Everything is terrible and nothing works. Or so the reporting goes.
American politics has devolved into a war of all against all, some defending the president, others attacking him, and many who are content simply to attack his attackers. Republicans blame the dominant GOP for accomplishing little while Democrats blame them for turning America into a hybrid of “The Man in the High Castle” and “The Handmaid’s Tale.”
Zoom out the camera lens to the wider world and the headlines are still worse. Russia is undermining democratic institutions in the U.S. and Europe, the Syrian civil war unleashes another atrocity every few days, and terror attacks continue to pile up their grisly body count.
This unrelenting march of miserables is causing many to lose hope. But let me recommend, especially to my fellow newshounds, that we pull back the zoom lens even farther. When you look at this singular moment over the course of recent history, things aren’t looking so bad. In fact, they’re really, really good.
Before I’m labeled a Pollyanna, just review the data. Research institutions around the globe have confirmed and reconfirmed dramatic improvements in well-being, especially in the developing world. Health, economics, the environment … you name it, the trend lines are up.
For most of human history, according to Thomas Hobbes, life was “solitary, poor, nasty, brutish and short.” The statistics from 200 years ago back up his assessment, as more than 90 percent of humanity lived below the poverty line when adjusted for inflation. Today, the World Bank notes that just 9 percent live there, the lowest level of poverty in recorded history.
The UN’s World Poverty Clock demonstrates that every second, another person escapes extreme poverty, and that number is about a quarter of it was in 1990. In fact, there has been more economic output over the last two centuries than in all of the previous centuries combined, thanks to freer markets around the globe.
Look at health trends. Life expectancy is at an all-time high, infant mortality is at an all-time low, and more mothers survive childbirth than ever before. Deaths due to cancer, infectious diseases, natural disasters, and even car crashes have plummeted.
Technological progress is a big reason for the health improvements, and it also has improved agricultural yields and water productivity. Despite the Earth supporting more people than ever, hunger too is at its lowest recorded level, forest area is expanding in China, and emissions are falling in the U.S.
I hope you aren’t tired of winning yet, because there’s more good news.
Battle deaths and armed conflicts are down and, in a historical rarity, there are currently no international wars. Violent crime in the U.S. has fallen sharply in the past 25 years, as has violence against women and children.
More people receive more schooling than ever before and literacy has gone from 12 percent two centuries ago to 83 percent today.
The website Human Progress has dedicated itself to highlighting this good news, backed by empirical data and jaw-dropping charts, many of them linked above.
“Unfortunately, there is often a wide gap between the reality and public perception,” the site’s creators state, “including that of many policymakers, scholars in unrelated fields, and intelligent lay persons. To make matters worse, the media emphasizes bad news, while ignoring many positive long-term trends.”

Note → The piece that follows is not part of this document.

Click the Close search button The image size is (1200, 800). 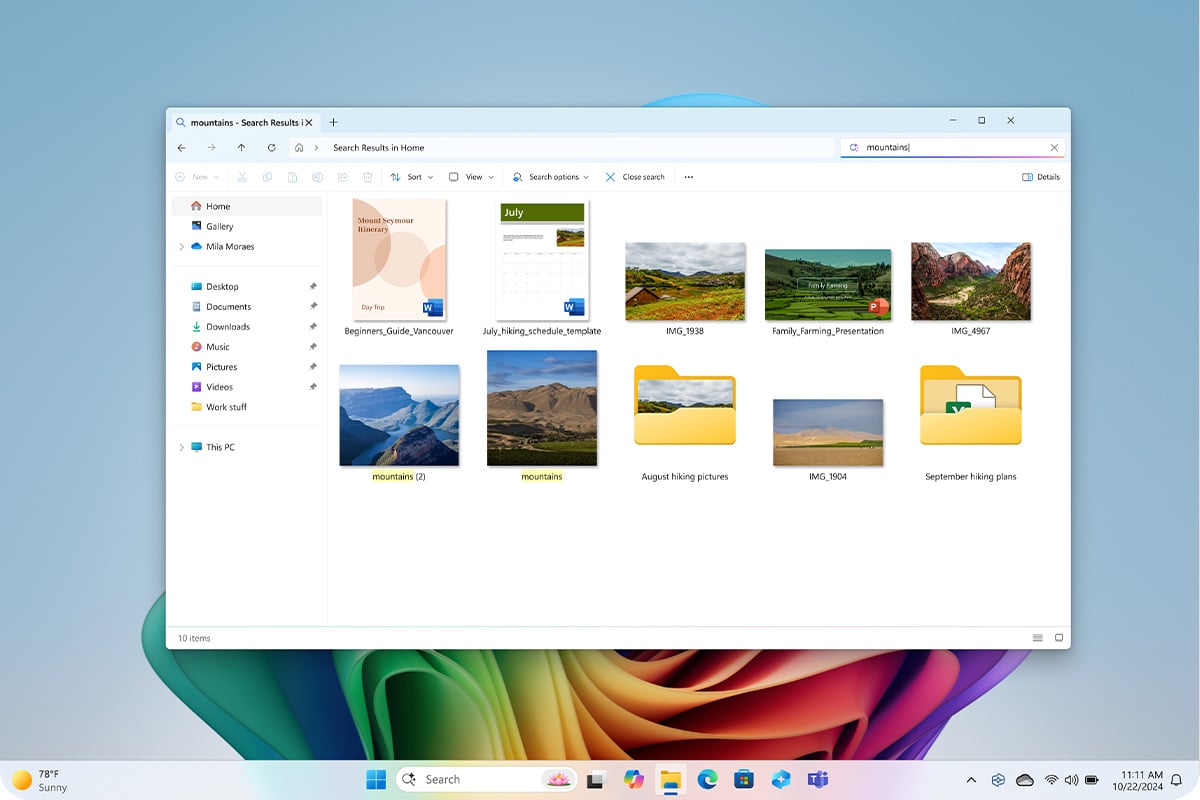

This negative bias has resulted in just 8 percent of Americans believing that extreme poverty has decreased in the last 20 years.

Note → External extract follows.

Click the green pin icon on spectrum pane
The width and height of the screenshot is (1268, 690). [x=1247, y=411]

“If it bleeds, it leads,” has long been the media’s M.O., which by nature focuses on the immediate instead of the long-term. This is made worse by vote-hungry politicians insisting that everything is terrible and only they can fix it.
Granted, 9 percent of the population living below the poverty line is still far too high. Education, crime prevention and environmental damage also show significant room for improvement. But an honest look at the big picture shows that life has never been better.
And by not giving into despair, it encourages each of us to make life better still.